● **Try it**
Set down the data below word for word, and leave the images aside.

● **Stored items**
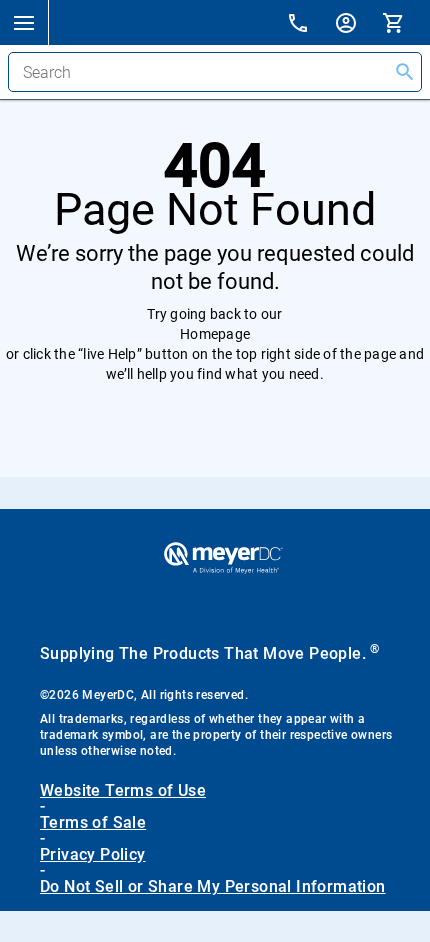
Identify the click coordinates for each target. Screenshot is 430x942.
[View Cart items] (406, 22)
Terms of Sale (93, 823)
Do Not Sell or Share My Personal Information (213, 887)
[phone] (310, 25)
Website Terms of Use (123, 791)
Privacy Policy (93, 855)
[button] (24, 22)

● **Result**
Identify the click coordinates for each target. Screenshot is 430x942.
[View Cart items] (406, 22)
Terms of Sale (93, 823)
Do Not Sell or Share My Personal Information (213, 887)
[phone] (310, 25)
Website Terms of Use (123, 791)
Privacy Policy (93, 855)
[button] (24, 22)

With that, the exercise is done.